## DOCUMENT
The Two Faces of Delta

Delta was in the news twice this week. And the two stories would seem to be of two very different companies.

Good News for Some

First, Delta yesterday announced that it would return $1 billion to investors by paying shareholders a dividend and buying back its own stock. The airline hasn’t paid a dividend in a decade, and will be the only full-service airline to do so when it begins the 6-cents-a-share payouts on September 10.

Nice, if you own Delta stock, which has increased in value 57 percent so far this year.

Bad News for Others

For members of Delta’s SkyMiles loyalty program, the news was decidedly less cheering.

For the second consecutive year, Delta was ranked last among U.S. airlines in the IdeaWorks study of award availability, released today. The report found Delta frequent-flyer award seats available in only 36.4 percent of its attempted test bookings.

## COLLECTED DATA
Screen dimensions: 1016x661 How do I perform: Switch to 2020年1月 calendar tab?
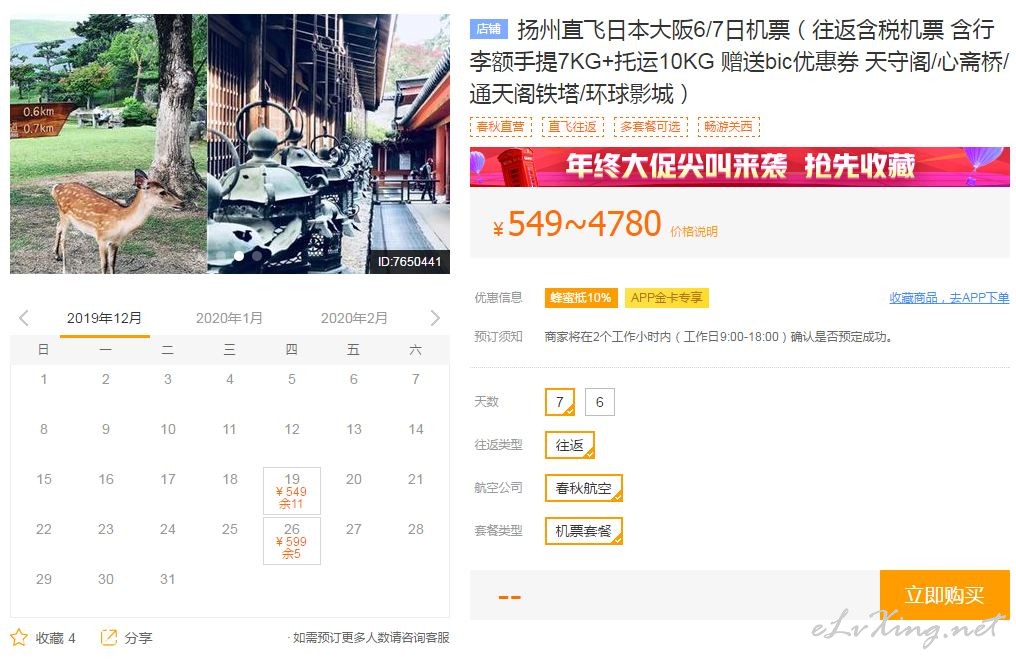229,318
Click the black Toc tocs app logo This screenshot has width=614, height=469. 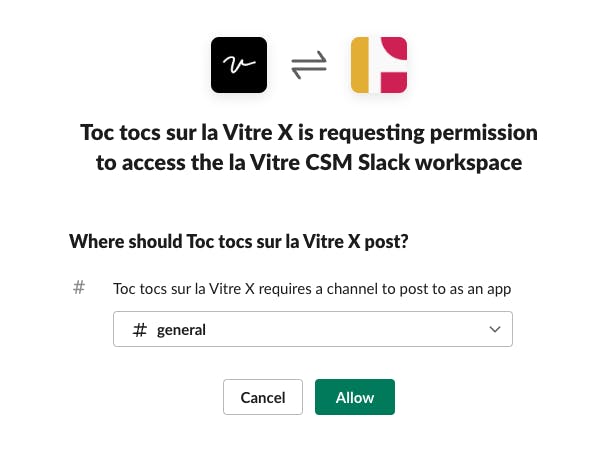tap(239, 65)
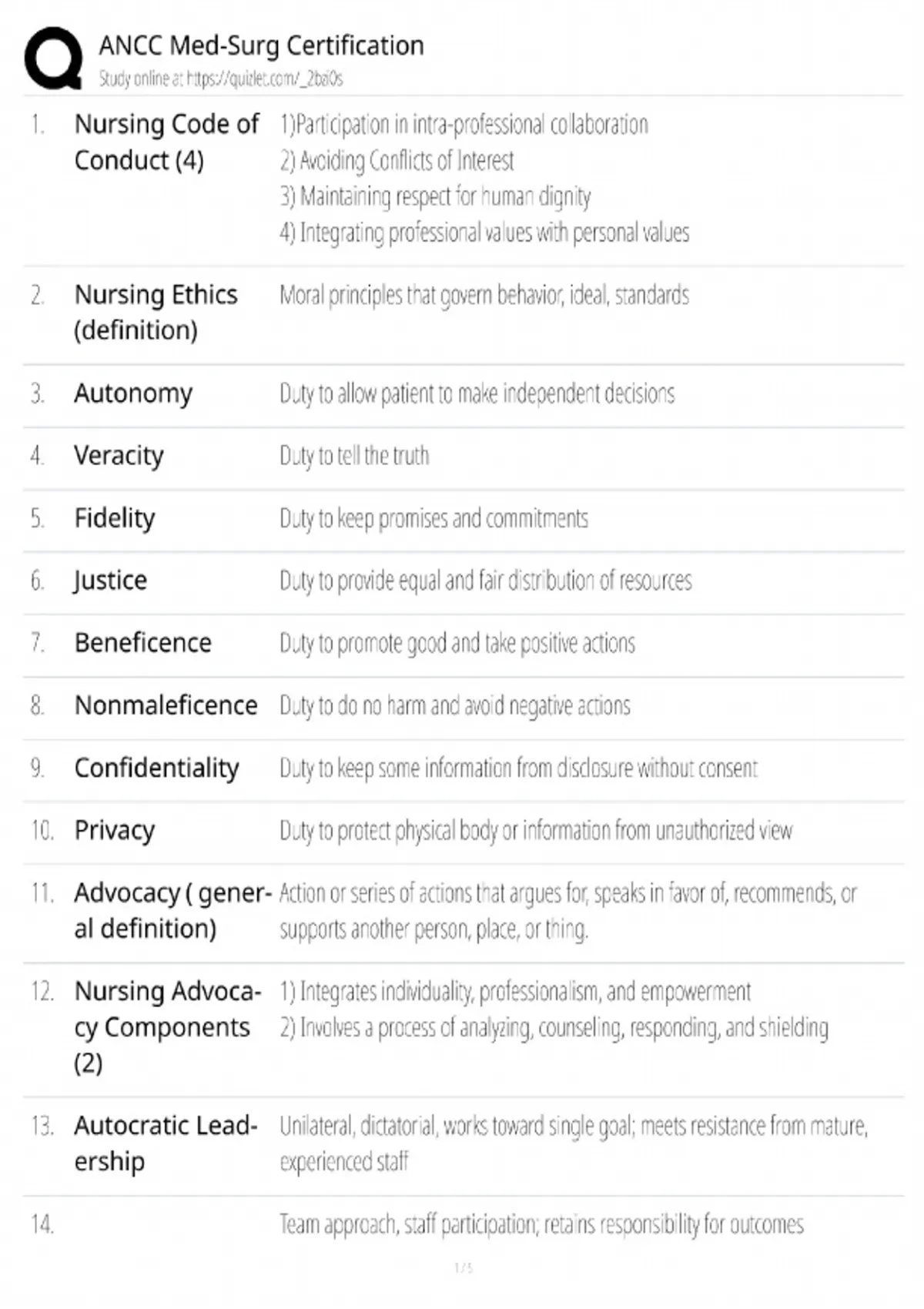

## SHORT TASK A
In the Delta article, in what percentage of attempted test bookings did the IdeaWorks study find Delta frequent-flyer award seats available?
## SHORT TASK B
Reproduce the passage of the Delta article from "First, Delta yesterday" up to and including "decidedly less cheering.".

## EXPECTED OUTPUT A
36.4 percent

## EXPECTED OUTPUT B
First, Delta yesterday announced that it would return $1 billion to investors by paying shareholders a dividend and buying back its own stock. The airline hasn’t paid a dividend in a decade, and will be the only full-service airline to do so when it begins the 6-cents-a-share payouts on September 10.

Nice, if you own Delta stock, which has increased in value 57 percent so far this year.

Bad News for Others

For members of Delta’s SkyMiles loyalty program, the news was decidedly less cheering.